I think St. Paul would disagree. In his first letter to the Corinthians, he tells them (1 Cor 11:26-29):

“For as often as you eat this bread and drink the cup, you proclaim the death of the Lord until he comes. Therefore whoever eats the bread or drinks the cup of the Lord unworthily will have to answer for the body and blood of the Lord.A person should examine himself, and so eat the bread and drink the cup. For anyone who eats and drinks without discerning the body, eats and drinks judgment on himself.”

On the one hand, he is telling them not to partake of the Eucharist as common bread and wine but as the Lord’s body and blood. We normally think of this verse as an exhortation to believe in the real presence of Jesus in the Eucharist (which it is), but if you read it in context of the letter, an additional meaning emerges. In the verses before (1 Cor 11:17-22), Paul calls out the divisions in the Corinthian community and the lack of concern they have for each other. In the chapters following, Paul explains how they are all different but united as various parts of Christ’s body and exhorts them to live the way of charity and love. Paul is not only calling out those who treat the Eucharist as common food, but also those who worship with no regard for the other people in the community. The problem Paul is addressing is not just that the Corinthians aren’t treating the bread and the wine like Jesus‘s body and blood. They also aren’t treating one another like Jesus‘s body and blood. 

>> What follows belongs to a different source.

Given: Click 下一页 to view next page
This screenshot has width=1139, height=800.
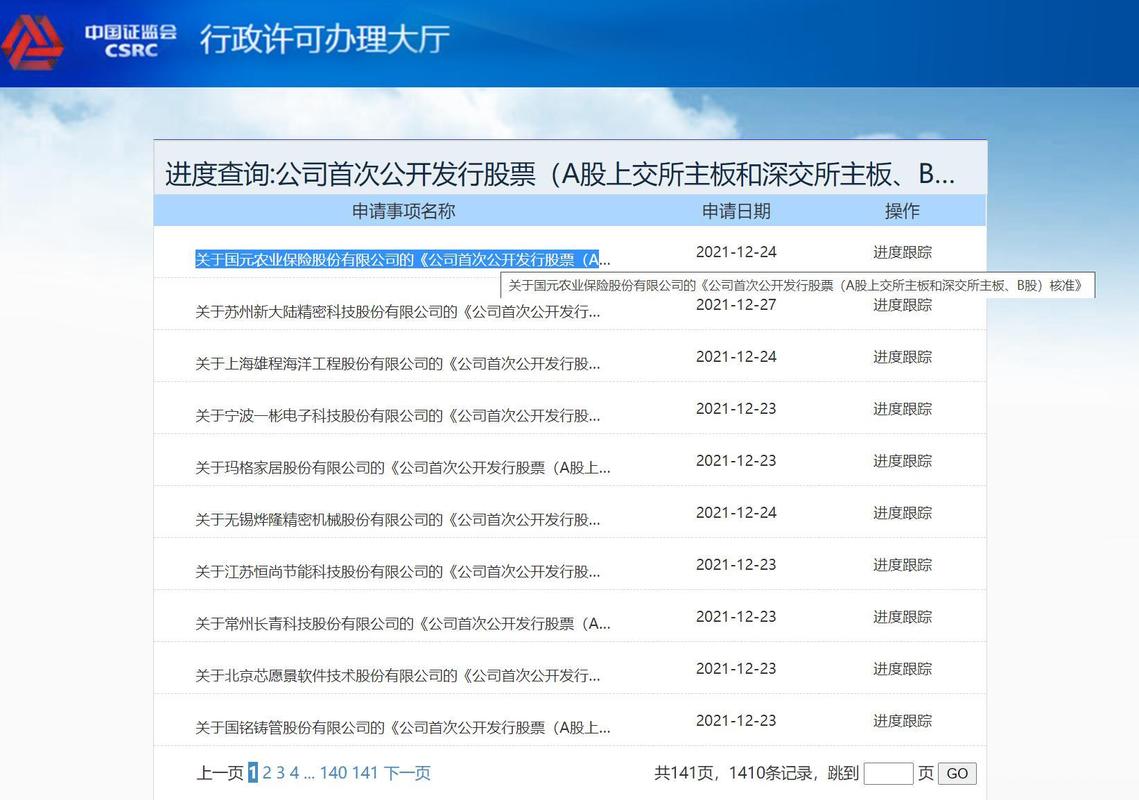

We find a similar message from the prophet Isaiah (1: 11-17) condemning those who offer lavish worship and sacrifice at the temple while ignoring the plight of the poor. The prophet Amos likewise proclaimed that true worship is tied to concern for one’s neighbor (Amos 5:21-24). Consider also Jesus’ words (Matthew 23:23-26) to the Pharisees, who were perfect in their ritual observance but lacking in their mercy. Suffice to say the scriptures are not kind when describing those who prioritize worship at the expense of other people. As devoted disciples of our Lord, we must not disregard the vulnerable in our attempt to show honor to God, but rather recognize that God desires worship which includes a paramount concern for the least among us. And just as absence makes the heart grow fonder for a married couple using NFP, so too can this time away from the sacraments increase our love for the Lord. When this time of social distancing is over, we can re-enter into sacramental life with renewed vigor, devotion, and appreciation, just as a married couple joyfully reunites after time apart.  So yes, it is hard for me to abstain from the sacraments and the grace they bring me, but I absolutely will. I love the body and blood of my Lord Jesus Christ too much to do otherwise.